The experiments were part of the Jasper Ridge Global Change Experiment (JRGCE), which started on Stanford’s 1,200-acre biological preserve in 1997. Since 1998, this grassland ecosystem has been outfitted with an ecologist’s version of a microclimate controller (complete with CO2 pumps, heaters, and irrigation tubing) and subjected to experimentally controlled atmospheric, climatic, and nutrient conditions. (This study examines the experiment’s first five years.) To quantify the grassland response to these treatments, the authors estimated net primary production, or NPP (the amount of carbon left over after cellular respiration) by measuring shoot and root growth in 36 circular plots scattered across roughly two acres. Four control plots experienced the natural variations of California’s Mediterranean climate.

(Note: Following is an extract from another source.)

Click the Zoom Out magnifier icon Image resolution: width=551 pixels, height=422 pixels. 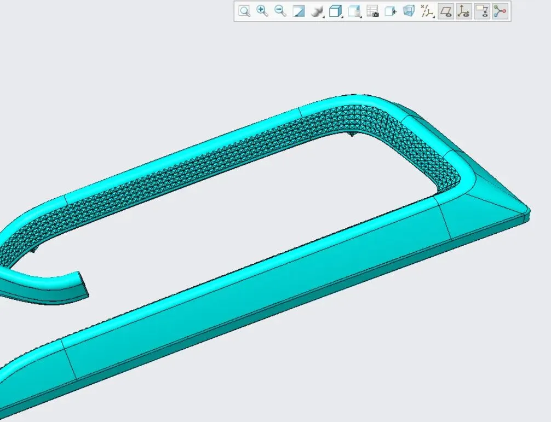point(280,11)
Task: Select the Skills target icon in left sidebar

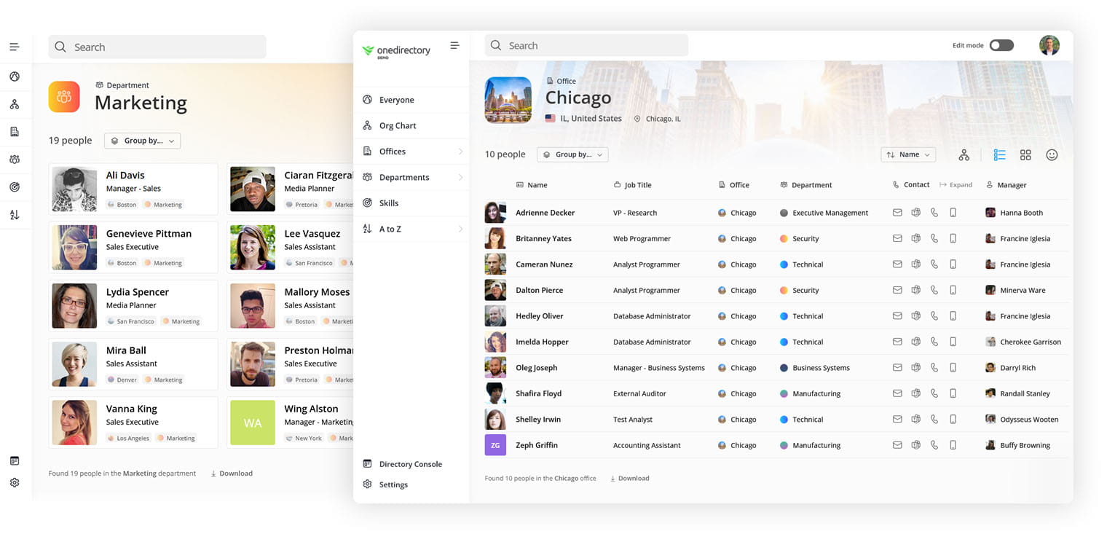Action: pos(368,203)
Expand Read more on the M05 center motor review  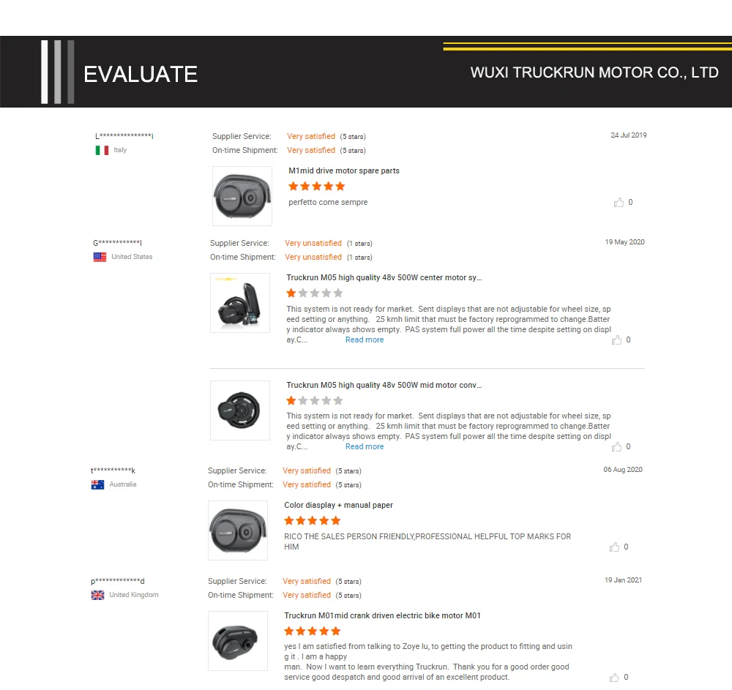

Overall, increased rainfall, warming, and elevated CO2 had little effect on NPP. (More rain triggered shoot growth but stunted root growth, so NPP wasn’t affected.) In some experimental treatments and years, elevated CO2 actually reduced grassland production. Increased nitrate, on the other hand, led to shoot and root growth imbalance, with shoots growing faster than roots. And this added nitrogen “strongly increased” NPP in every year but one. These results suggest that increasing concentrations of atmospheric CO2 are not likely to increase growth of the roots and leaves of plants in this grassland. Why not?

One possibility involves phosphorus. High levels of CO2 and nitrogen can reduce phosphorus concentrations or limit its uptake in these plants. Ongoing JRGCE experiments are exploring how this and other factors—such as grazing or shifts in seasonal events—might limit the growth effects of CO2.

Because grasslands and forests operate in complex feedback loops with both the atmosphere and soil, understanding how ecosystems respond to global changes in climate and element cycling is critical to predicting the range of global environmental changes—and attendant ecosystem responses—likely to occur. Ecosystem responses may well vary according to their composition and location. By studying natural systems over multiple years on an ecosystem scale, experiments like JRGCE offer a valuable tool for simulating predicted global changes and assessing their likely impacts, region by region.